Make your reply a word-for-word repeat of the records.

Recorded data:
::::
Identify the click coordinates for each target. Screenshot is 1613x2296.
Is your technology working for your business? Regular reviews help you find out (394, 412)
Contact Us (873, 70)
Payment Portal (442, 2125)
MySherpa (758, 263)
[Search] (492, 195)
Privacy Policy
::::
- **Exercise result**
Identify the click coordinates for each target. Screenshot is 1613x2296.
Is your technology working for your business? Regular reviews help you find out (394, 412)
Contact Us (873, 70)
Payment Portal (442, 2125)
MySherpa (758, 263)
[Search] (492, 195)
Privacy Policy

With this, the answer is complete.